In providing the Service and transmitting Promo Codes through the Tapfeed Bot, neither Tapfeed nor any officer, director, employee, shareholder, or agent of Tapfeed represents or warrants that any Viewer is at least 21 years of age as requred by Federal and State laws regarding purchasers of alcoholic beverages. By using the Service, including Promo Codes, You agree to comply with all such laws, and You release, waive, discharge, and covenant not to sue Tapfeed or its partners from any liability arising or resulting from or related to the purchase, sale, delivery, and/or consumption of any alcoholic beverage or any consequences which flow therefrom.
You represent and warrant that: (a) You own without restriction, or have obtained license rights, to all content uploaded as Operator Messages, including text, images and video; (b) Operator Messages will not infringe any third party Intellectual Property, publicity, or privacy rights, will not be defamatory, vulgar, pornographic, or obscene, and will comply with any content guidelines provided by Tapfeed; and (c) Your use of the Service will be in compliance with all applicable laws and regulations.
Except for liability arising or resulting from or related to Your obligations under Section 6.2 and Section 9.2, neither party will be liable to the other for indirect, incidental, consequential, special, or exemplary damages arising from this Agreement, including loss of income, data, profits, or revenue, business interruption, cost of substitute services, or other economic loss, whether or not such party has been advised of the possibility of such damages, and regardless of the theory on which such claim for recovery is based.
Unless earlier terminated as set forth herein, this Agreement is effective from the date that Tapfeed first accepts Your application (the “Effective Date”) through the first anniversary of the Effective Date.

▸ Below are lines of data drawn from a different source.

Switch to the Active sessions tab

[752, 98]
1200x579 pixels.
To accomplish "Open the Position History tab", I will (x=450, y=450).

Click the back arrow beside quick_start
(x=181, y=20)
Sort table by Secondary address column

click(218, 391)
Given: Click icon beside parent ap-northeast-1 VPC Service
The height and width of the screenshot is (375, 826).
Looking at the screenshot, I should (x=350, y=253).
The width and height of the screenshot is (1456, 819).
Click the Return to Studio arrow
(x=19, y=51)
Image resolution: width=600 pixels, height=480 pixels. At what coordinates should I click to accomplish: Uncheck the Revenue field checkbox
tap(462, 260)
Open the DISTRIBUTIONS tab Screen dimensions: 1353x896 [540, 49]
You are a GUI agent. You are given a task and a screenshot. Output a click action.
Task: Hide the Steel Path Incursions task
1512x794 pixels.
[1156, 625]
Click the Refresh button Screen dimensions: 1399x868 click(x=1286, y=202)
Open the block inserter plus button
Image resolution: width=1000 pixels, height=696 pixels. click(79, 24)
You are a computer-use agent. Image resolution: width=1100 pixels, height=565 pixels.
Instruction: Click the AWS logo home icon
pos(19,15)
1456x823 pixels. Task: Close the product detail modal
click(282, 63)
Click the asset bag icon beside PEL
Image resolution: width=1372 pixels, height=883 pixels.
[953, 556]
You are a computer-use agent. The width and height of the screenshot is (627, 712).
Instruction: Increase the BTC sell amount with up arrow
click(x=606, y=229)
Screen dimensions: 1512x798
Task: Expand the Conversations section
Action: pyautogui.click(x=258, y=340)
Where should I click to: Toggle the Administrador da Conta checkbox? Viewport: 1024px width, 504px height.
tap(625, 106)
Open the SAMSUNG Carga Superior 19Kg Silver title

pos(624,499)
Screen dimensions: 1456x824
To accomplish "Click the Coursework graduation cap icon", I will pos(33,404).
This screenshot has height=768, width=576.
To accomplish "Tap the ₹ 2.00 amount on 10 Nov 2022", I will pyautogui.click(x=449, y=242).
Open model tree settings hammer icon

After such time, this Agreement will automatically renew for successive 12-month terms unless either party notifies the other that such party will not renew the Agreement not fewer than 30 days before the end of the then-current term.
Either party may terminate this Agreement for any reason on 30 days’ notice to the other.
Either party may terminate this Agreement with immediate effect by delivering notice of the termination to the other, if: (a) the non-terminating party commits any material breach or material default in the performance of this Agreement; and (b) the breach or default continues for a period of ten days after the non-terminating party delivers notice to the other reasonably detailing the breach or default. Without limiting the foregoing, in the event that You use the Stick(s) on an unapproved screen without Tapfeed’s prior written consent, or remove any Third-Party Ads or otherwise block the operation of the advertising portion of the Service without giving Tapfeed appropriate notice of termination, such action will be deemed a material breach of this Agreement.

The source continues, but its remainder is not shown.